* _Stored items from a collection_

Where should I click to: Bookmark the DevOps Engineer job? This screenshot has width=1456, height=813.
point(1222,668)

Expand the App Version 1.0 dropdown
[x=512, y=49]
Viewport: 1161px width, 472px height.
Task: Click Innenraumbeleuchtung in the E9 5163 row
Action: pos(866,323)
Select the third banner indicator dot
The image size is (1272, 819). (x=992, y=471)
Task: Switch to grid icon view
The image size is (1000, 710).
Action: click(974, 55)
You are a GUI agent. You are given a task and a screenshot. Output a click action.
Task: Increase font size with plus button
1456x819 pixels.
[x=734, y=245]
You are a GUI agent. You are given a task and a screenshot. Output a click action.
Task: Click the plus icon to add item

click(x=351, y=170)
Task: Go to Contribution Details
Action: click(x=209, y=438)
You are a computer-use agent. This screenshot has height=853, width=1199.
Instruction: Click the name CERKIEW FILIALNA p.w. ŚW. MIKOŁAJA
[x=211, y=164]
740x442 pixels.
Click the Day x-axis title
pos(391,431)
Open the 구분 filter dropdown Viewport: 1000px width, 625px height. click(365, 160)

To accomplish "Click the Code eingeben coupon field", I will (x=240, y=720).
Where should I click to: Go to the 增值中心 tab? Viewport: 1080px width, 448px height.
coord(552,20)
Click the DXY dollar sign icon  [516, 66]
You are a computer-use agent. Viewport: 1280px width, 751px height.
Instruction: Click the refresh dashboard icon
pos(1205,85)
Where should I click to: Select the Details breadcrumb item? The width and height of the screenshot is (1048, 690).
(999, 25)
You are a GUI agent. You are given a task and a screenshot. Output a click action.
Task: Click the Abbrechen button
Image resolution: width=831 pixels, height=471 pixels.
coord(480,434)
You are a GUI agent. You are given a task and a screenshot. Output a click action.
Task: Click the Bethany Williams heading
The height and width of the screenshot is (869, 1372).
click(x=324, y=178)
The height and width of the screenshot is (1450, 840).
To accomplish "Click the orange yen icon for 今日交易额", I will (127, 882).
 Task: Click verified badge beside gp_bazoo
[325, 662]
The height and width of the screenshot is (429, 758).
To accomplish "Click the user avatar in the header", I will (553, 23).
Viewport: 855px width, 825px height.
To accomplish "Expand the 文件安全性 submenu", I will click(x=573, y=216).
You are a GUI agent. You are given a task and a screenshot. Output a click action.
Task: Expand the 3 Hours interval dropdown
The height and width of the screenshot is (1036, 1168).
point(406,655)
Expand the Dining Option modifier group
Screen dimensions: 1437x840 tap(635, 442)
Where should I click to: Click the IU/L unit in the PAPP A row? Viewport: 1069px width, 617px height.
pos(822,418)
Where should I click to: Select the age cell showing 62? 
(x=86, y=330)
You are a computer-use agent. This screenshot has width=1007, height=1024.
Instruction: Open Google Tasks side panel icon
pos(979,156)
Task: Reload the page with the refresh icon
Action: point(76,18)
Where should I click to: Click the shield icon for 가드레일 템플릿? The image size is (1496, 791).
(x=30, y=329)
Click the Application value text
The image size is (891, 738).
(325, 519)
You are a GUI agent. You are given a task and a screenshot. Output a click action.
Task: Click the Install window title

* _Exercise description_
Repeat all of the entries exactly.

* _Response box_
Where should I click to: Bookmark the DevOps Engineer job? This screenshot has width=1456, height=813.
point(1222,668)

Expand the App Version 1.0 dropdown
[x=512, y=49]
Viewport: 1161px width, 472px height.
Task: Click Innenraumbeleuchtung in the E9 5163 row
Action: pos(866,323)
Select the third banner indicator dot
The image size is (1272, 819). (x=992, y=471)
Task: Switch to grid icon view
The image size is (1000, 710).
Action: click(974, 55)
You are a GUI agent. You are given a task and a screenshot. Output a click action.
Task: Increase font size with plus button
1456x819 pixels.
[x=734, y=245]
You are a GUI agent. You are given a task and a screenshot. Output a click action.
Task: Click the plus icon to add item

click(x=351, y=170)
Task: Go to Contribution Details
Action: click(x=209, y=438)
You are a computer-use agent. This screenshot has height=853, width=1199.
Instruction: Click the name CERKIEW FILIALNA p.w. ŚW. MIKOŁAJA
[x=211, y=164]
740x442 pixels.
Click the Day x-axis title
pos(391,431)
Open the 구분 filter dropdown Viewport: 1000px width, 625px height. click(365, 160)

To accomplish "Click the Code eingeben coupon field", I will (x=240, y=720).
Where should I click to: Go to the 增值中心 tab? Viewport: 1080px width, 448px height.
coord(552,20)
Click the DXY dollar sign icon  [516, 66]
You are a computer-use agent. Viewport: 1280px width, 751px height.
Instruction: Click the refresh dashboard icon
pos(1205,85)
Where should I click to: Select the Details breadcrumb item? The width and height of the screenshot is (1048, 690).
(999, 25)
You are a GUI agent. You are given a task and a screenshot. Output a click action.
Task: Click the Abbrechen button
Image resolution: width=831 pixels, height=471 pixels.
coord(480,434)
You are a GUI agent. You are given a task and a screenshot. Output a click action.
Task: Click the Bethany Williams heading
The height and width of the screenshot is (869, 1372).
click(x=324, y=178)
The height and width of the screenshot is (1450, 840).
To accomplish "Click the orange yen icon for 今日交易额", I will (127, 882).
 Task: Click verified badge beside gp_bazoo
[325, 662]
The height and width of the screenshot is (429, 758).
To accomplish "Click the user avatar in the header", I will (553, 23).
Viewport: 855px width, 825px height.
To accomplish "Expand the 文件安全性 submenu", I will click(x=573, y=216).
You are a GUI agent. You are given a task and a screenshot. Output a click action.
Task: Expand the 3 Hours interval dropdown
The height and width of the screenshot is (1036, 1168).
point(406,655)
Expand the Dining Option modifier group
Screen dimensions: 1437x840 tap(635, 442)
Where should I click to: Click the IU/L unit in the PAPP A row? Viewport: 1069px width, 617px height.
pos(822,418)
Where should I click to: Select the age cell showing 62? 
(x=86, y=330)
You are a computer-use agent. This screenshot has width=1007, height=1024.
Instruction: Open Google Tasks side panel icon
pos(979,156)
Task: Reload the page with the refresh icon
Action: point(76,18)
Where should I click to: Click the shield icon for 가드레일 템플릿? The image size is (1496, 791).
(x=30, y=329)
Click the Application value text
The image size is (891, 738).
(325, 519)
You are a GUI agent. You are given a task and a screenshot. Output a click action.
Task: Click the Install window title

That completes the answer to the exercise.